Cuidado especial para labios y manos
Estas zonas son especialmente vulnerables a la sequedad y el agrietamiento.
- Bálsamos Labiales: Aplicá un bálsamo labial nutritivo y con FPS varias veces al día.
- Crema de Manos: Llevá siempre una crema de manos en tu bolso y reaplicala después de lavarlas. Optá por fórmulas ricas que creen una barrera protectora.
Alimentación e hidratación interna
La piel también se nutre desde adentro.
- Agua: No dejes de beber suficiente agua a lo largo del día, incluso si no sentís tanta sed. Las infusiones calientes también cuentan.

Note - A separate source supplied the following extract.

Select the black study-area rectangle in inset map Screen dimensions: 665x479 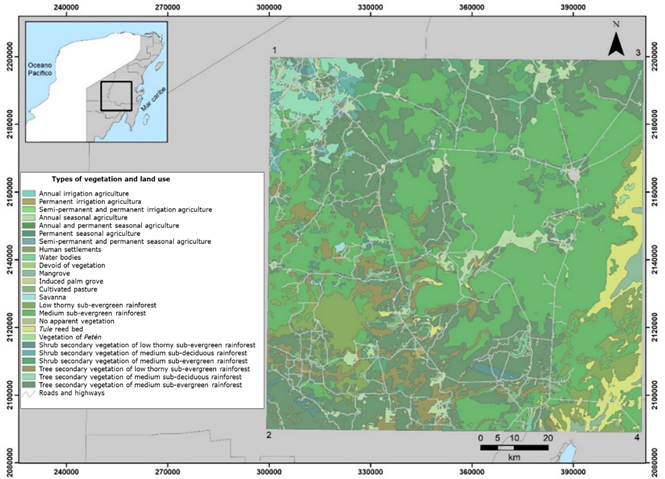coord(116,96)
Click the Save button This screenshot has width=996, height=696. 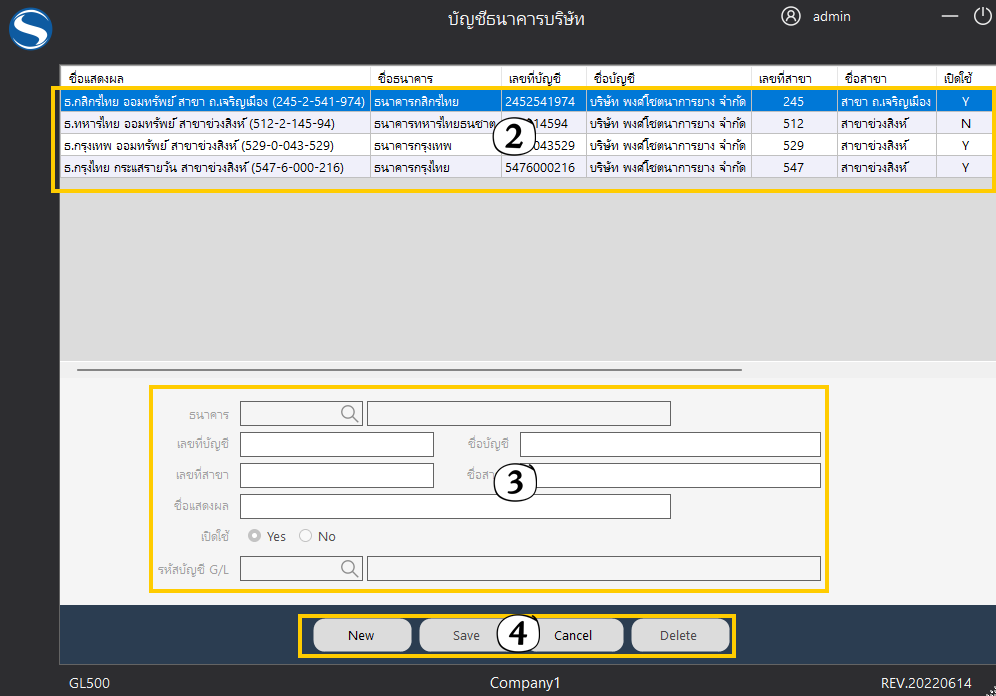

- Alimentos Ricos en Omega-3: Incluí pescados grasos (salmón, sardinas), frutos secos (nueces) y semillas (chía, lino) en tu dieta. Estos ácidos grasos esenciales contribuyen a mantener la piel hidratada y flexible.
- Vitaminas y Antioxidantes: Consumí frutas y verduras de estación, ricas en vitaminas A, C y E, que combaten los radicales libres y favorecen la regeneración celular.
El invierno puede ser una estación desafiante para nuestra piel, pero no tiene por qué ser sinónimo de sequedad y malestar. Al incorporar estos consejos a tu rutina diaria, vas a fortalecer la barrera cutánea, mantener la piel hidratada y protegida, y disfrutar de un cutis suave, confortable y luminoso, sin importar cuán bajas estén las temperaturas. ¿Qué cambios vas a empezar a implementar en tu rutina de skincare este invierno?